■ Problem details
Retype the lines from the one containing "You are a computer-use" up to and including the one containing "click(x=960, y=29)". Does your copy match those lines character for character?

Word and element location data

/---

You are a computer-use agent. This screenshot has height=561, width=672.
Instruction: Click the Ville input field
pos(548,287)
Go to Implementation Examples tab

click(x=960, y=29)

\---
/---

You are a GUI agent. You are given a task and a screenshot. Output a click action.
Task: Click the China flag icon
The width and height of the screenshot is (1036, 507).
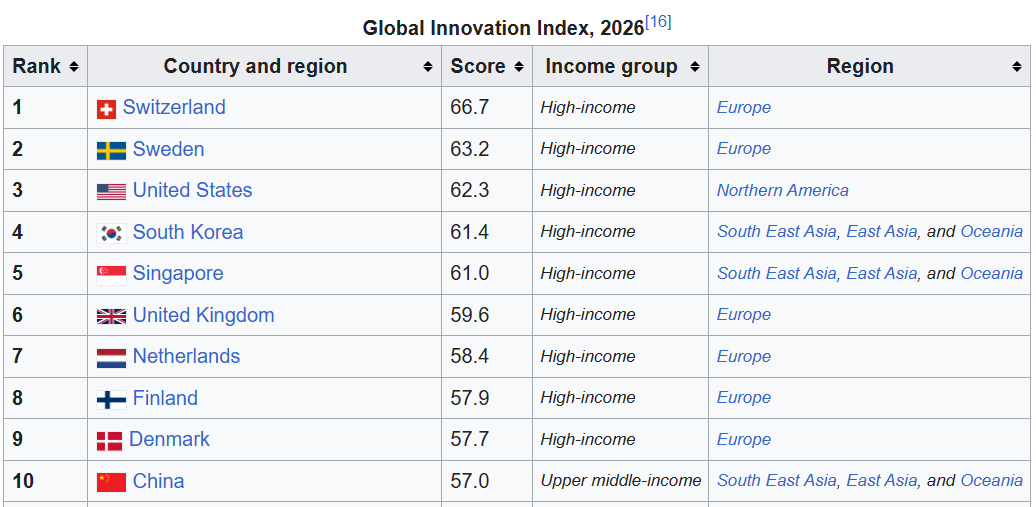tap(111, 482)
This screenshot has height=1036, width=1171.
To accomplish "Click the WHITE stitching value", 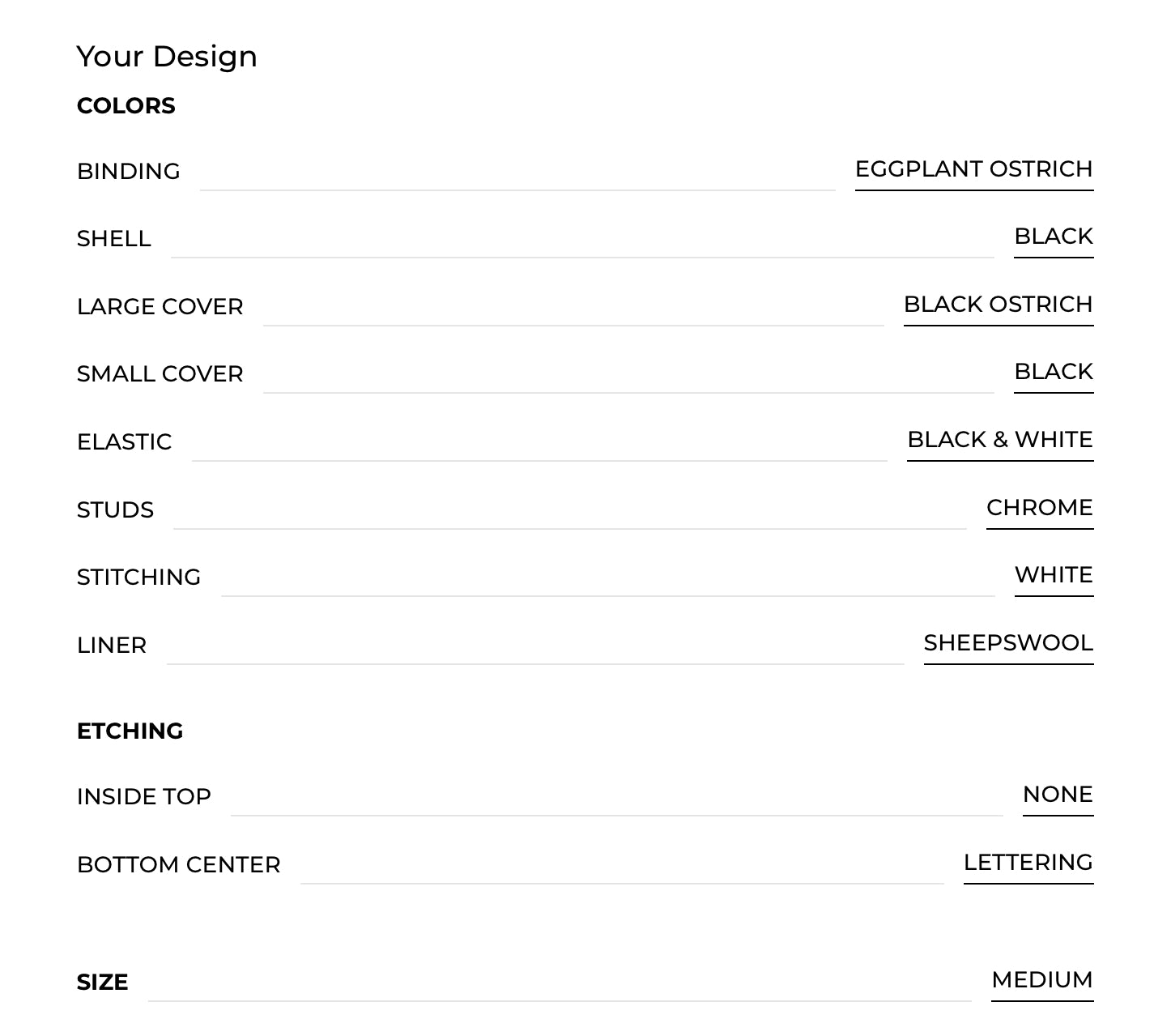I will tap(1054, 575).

\---
/---

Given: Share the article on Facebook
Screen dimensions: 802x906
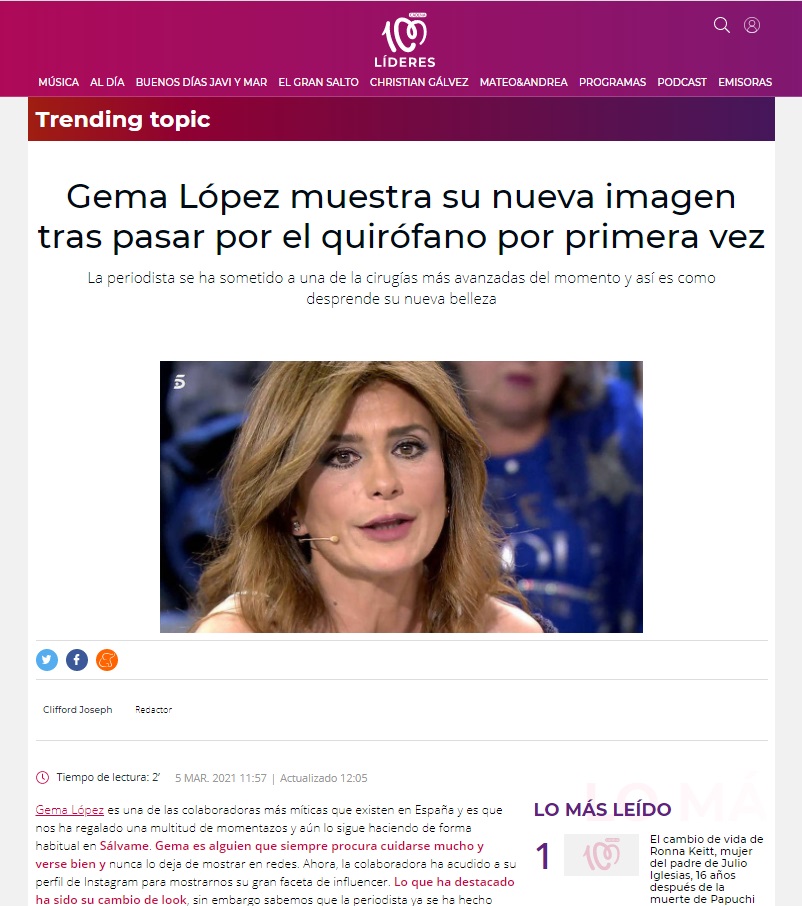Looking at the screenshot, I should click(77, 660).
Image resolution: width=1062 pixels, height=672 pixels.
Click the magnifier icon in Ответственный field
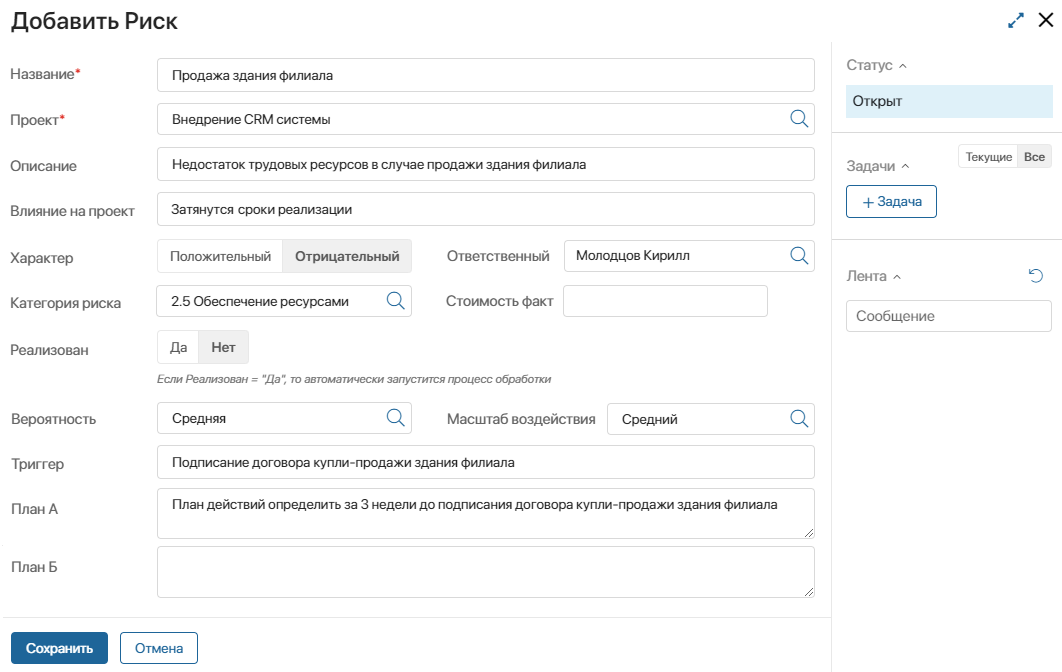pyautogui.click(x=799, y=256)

\---

■ Expected answer
You are a computer-use agent. This screenshot has height=561, width=672.
Instruction: Click the Ville input field
pos(548,287)
Go to Implementation Examples tab

click(x=960, y=29)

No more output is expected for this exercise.